▽

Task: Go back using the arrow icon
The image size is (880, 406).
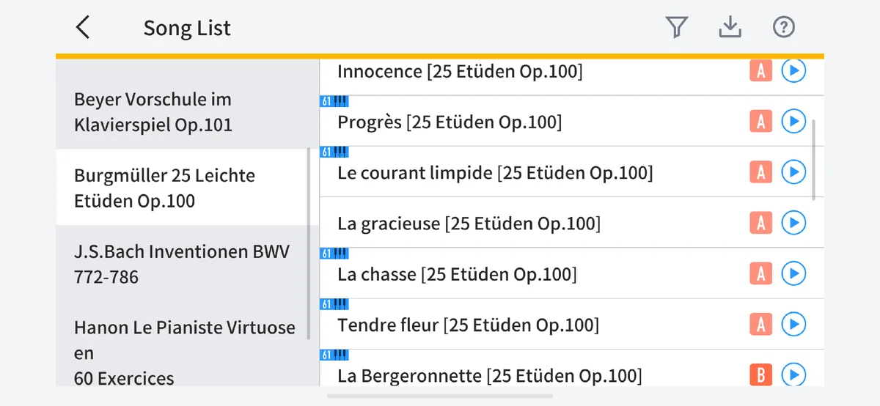Action: (83, 28)
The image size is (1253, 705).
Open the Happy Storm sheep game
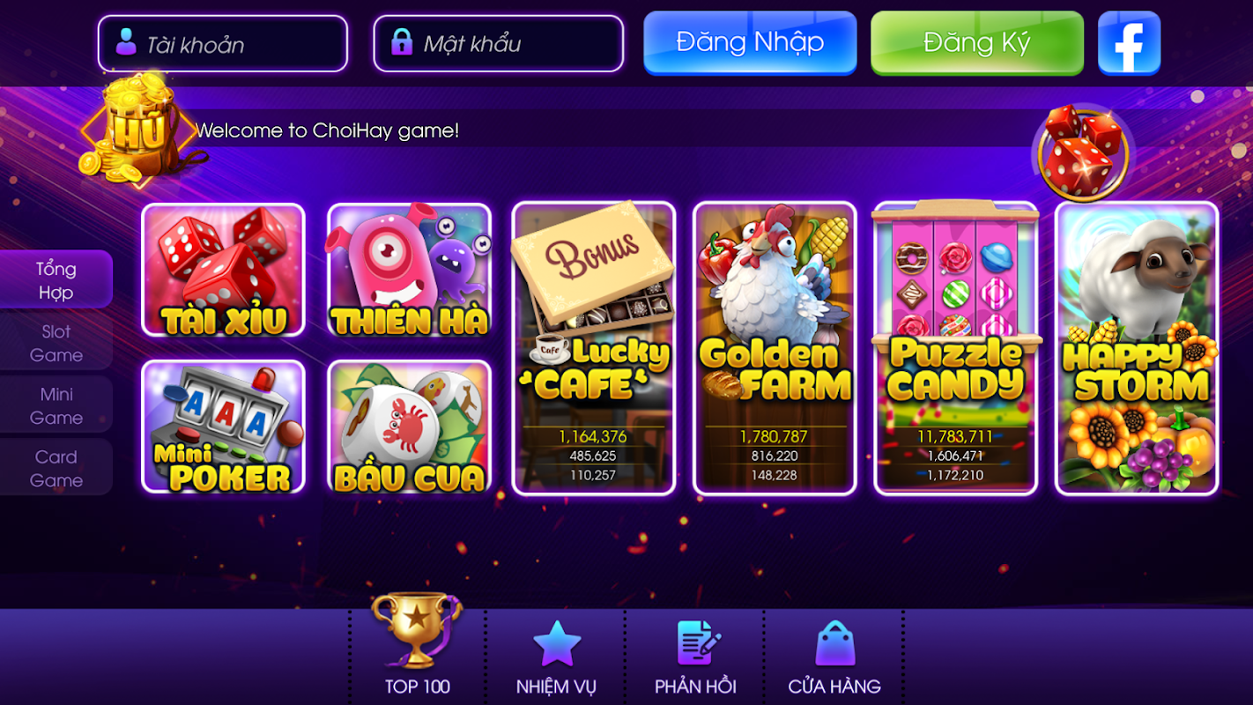[x=1137, y=349]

△

__Required work__
Would you reproduce the listing above in full and exactly, without its pictures?

__Solution__
Task: Go back using the arrow icon
The image size is (880, 406).
Action: (83, 28)
The image size is (1253, 705).
Open the Happy Storm sheep game
[x=1137, y=349]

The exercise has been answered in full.